Il presidente venezuelano Hugo Chávez (a destra) e il suo ministro degli Esteri Nicolas Maduro durante un incontro a Tiquipaya, in Bolivia, il 22 aprile 2010 (AIZAR RALDES/AFP/Getty Images)
Lo stato è cronicamente a corto di fondi ed è costretto a stampare sempre più denaro per finanziare la sua spesa: ma il problema è che se viene stampata più moneta si toglie valore a quella che c’è già in circolazione, aumentando ulteriormente l’inflazione e facendo peggiorare la situazione iniziale che si voleva risolvere. Negli ultimi due anni il governo venezuelano ha offerto a diverse società tipografiche delle commesse per la stampa delle banconote (è un’operazione che non fa necessariamente la Banca centrale): poi però sono finiti anche i soldi per pagare il lavoro delle società tipografiche che stampano i soldi, come ha rivelato Bloomberg un mese fa. Il Fondo Monetario Internazionale prevede che di questo passo i prezzi in Venezuela aumenteranno del 720 per cento nel 2016 e del 2.200 per cento nel 2017.

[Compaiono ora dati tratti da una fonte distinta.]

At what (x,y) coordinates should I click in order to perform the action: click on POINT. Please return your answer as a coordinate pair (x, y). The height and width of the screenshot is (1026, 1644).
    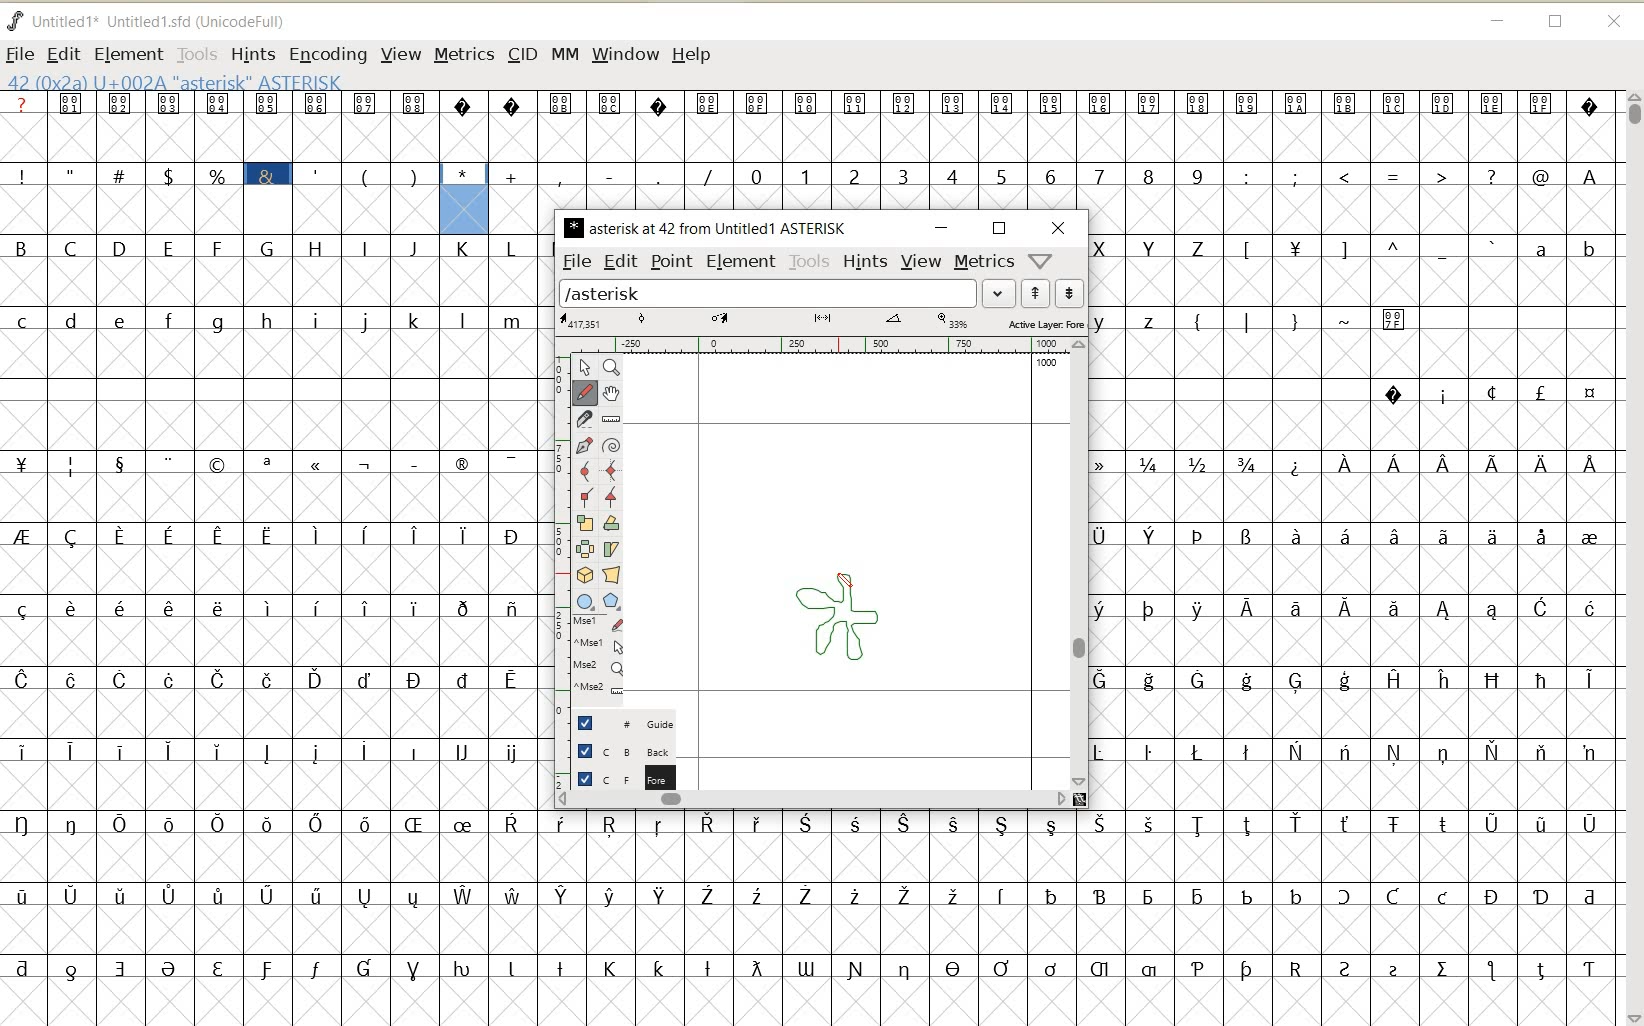
    Looking at the image, I should click on (673, 262).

Si vede una fine al chavismo?
A dicembre in Venezuela si è votato per rinnovare il Parlamento e per il partito di Maduro è stata una sconfitta disastrosa: le opposizioni, riunite in una coalizione, hanno ottenuto 112 seggi su 167. Era da 17 anni che nessuno riusciva a togliere il controllo del Parlamento ai socialisti. Il consenso nei confronti di Maduro sta crollando, dicono diversi sondaggi, e le opposizioni stanno raccogliendo le firme per un referendum che dovrebbe decidere se interrompere il mandato presidenziale prima della sua fine naturale, all’inizio del 2019. Per indire il referendum è necessario che l’1 per cento dell’elettorato in ciascuno dei 23 stati venezuelani, così come a Caracas, firmi una petizione che lo sostenga. I promotori dicono di avere raccolto nel giro di pochi giorni quasi due milioni di firme, che però ora vanno verificate dal Consiglio elettorale venezuelano, un organo che dovrebbe essere indipendente ma che di fatto è controllato dal governo. Il processo sta andando molto a rilento e al momento non è facile prevedere cosa succederà.
Il leader dell’opposizione venezuelana, Henrique Capriles, durante una conferenza stampa a Caracas il 17 maggio 2016 (JUAN BARRETO/AFP/Getty Images)
Intanto lo scontro politico tra Parlamento e presidente sta bloccando la politica venezuelana. A metà maggio Maduro ha dichiarato un nuovo stato di emergenza senza l’approvazione del Parlamento, dando le colpe della crisi alle potenze straniere e al capitalismo. Lo stato di emergenza permette a Maduro di intervenire nell’economia pubblica e privata del paese senza il consenso del Parlamento, e usare l’esercito per la distribuzione del cibo, tra le altre cose. Maduro ha anche minacciato di chiudere del tutto il Parlamento: è pieno di «fascisti», ha detto. «È solo questione di tempo prima che scompaia».